### What the exercise asks
List the lines of this listing that hold the word "Follow".

------------------------------------------------------------------------

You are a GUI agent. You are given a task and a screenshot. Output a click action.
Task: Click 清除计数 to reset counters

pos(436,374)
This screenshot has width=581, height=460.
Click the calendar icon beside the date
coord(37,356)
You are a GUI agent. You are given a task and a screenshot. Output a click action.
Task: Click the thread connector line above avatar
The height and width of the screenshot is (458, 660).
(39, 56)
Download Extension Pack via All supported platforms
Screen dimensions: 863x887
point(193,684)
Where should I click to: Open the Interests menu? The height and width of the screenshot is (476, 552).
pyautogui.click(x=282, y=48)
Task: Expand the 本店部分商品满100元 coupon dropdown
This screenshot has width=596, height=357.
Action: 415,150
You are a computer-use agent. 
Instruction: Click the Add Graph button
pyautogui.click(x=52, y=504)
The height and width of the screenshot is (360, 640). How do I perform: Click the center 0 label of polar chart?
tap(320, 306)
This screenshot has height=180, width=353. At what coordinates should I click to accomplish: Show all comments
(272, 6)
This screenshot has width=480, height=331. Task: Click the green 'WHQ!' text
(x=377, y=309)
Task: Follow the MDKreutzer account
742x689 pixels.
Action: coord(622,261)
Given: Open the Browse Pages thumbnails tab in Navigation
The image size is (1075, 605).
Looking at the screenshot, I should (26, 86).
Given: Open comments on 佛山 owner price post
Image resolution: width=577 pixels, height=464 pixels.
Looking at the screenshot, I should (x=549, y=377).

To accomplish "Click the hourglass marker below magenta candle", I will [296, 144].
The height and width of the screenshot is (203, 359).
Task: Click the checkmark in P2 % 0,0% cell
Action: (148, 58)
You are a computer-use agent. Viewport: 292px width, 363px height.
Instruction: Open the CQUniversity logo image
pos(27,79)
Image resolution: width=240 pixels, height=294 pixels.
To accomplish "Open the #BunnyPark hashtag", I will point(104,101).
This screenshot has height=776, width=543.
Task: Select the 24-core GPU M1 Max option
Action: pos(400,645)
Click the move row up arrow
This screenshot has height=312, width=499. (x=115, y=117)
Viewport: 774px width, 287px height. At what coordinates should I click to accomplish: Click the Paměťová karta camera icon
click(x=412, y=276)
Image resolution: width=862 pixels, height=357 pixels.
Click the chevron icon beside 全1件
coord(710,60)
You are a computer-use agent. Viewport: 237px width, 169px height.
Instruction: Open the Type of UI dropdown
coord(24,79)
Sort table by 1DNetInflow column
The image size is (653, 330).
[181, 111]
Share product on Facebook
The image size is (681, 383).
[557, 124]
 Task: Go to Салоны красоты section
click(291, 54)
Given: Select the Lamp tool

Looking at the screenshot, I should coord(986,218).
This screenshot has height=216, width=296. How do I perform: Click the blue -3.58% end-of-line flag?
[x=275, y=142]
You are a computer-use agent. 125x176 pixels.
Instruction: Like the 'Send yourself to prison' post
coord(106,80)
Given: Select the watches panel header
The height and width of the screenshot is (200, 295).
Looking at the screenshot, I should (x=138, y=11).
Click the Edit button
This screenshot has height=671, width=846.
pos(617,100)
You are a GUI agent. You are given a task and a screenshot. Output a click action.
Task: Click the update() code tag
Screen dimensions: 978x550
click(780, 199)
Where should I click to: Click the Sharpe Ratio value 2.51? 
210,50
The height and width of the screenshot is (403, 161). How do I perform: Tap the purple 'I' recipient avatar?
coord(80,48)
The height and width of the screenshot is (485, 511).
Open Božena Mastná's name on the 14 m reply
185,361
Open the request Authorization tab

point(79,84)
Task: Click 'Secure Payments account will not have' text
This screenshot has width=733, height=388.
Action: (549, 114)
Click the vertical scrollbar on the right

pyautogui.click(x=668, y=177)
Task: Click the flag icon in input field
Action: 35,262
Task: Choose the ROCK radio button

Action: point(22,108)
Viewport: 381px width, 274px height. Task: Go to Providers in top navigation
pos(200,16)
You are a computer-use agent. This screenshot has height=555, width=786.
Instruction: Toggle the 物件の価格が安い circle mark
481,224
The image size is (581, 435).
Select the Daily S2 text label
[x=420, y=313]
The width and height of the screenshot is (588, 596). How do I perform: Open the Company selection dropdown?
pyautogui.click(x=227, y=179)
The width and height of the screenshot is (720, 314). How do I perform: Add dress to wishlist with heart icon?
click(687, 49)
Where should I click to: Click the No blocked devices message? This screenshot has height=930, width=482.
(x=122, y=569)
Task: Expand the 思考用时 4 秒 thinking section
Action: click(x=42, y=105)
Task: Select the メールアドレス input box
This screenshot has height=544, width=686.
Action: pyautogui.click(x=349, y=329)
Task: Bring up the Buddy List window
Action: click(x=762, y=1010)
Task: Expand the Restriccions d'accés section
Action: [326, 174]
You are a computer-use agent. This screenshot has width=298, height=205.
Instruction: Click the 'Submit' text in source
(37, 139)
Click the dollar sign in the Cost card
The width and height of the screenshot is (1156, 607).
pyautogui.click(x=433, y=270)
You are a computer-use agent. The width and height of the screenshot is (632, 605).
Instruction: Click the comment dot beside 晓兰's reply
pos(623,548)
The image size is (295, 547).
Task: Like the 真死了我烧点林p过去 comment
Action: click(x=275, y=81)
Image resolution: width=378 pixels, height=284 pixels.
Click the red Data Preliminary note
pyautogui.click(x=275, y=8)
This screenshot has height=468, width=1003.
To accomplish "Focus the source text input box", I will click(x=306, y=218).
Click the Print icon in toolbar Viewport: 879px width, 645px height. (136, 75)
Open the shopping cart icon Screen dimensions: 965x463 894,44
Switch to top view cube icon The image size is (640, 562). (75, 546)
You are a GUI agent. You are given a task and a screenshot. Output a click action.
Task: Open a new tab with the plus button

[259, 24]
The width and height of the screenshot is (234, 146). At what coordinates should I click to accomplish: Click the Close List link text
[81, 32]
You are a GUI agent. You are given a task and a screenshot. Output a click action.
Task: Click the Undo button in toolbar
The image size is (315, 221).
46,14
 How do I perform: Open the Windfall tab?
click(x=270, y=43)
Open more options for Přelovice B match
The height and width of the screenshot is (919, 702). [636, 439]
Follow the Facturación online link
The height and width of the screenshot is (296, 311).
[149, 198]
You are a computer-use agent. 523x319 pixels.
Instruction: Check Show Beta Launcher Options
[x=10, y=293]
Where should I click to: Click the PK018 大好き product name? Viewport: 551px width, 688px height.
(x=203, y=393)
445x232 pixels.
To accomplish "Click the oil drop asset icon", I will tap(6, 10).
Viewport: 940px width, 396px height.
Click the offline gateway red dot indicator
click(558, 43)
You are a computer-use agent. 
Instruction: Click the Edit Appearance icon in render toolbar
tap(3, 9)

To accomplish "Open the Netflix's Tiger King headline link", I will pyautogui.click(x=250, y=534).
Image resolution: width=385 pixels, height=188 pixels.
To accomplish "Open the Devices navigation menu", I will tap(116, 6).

------------------------------------------------------------------------

### Result
Task: Follow the MDKreutzer account
Follow the Facturación online link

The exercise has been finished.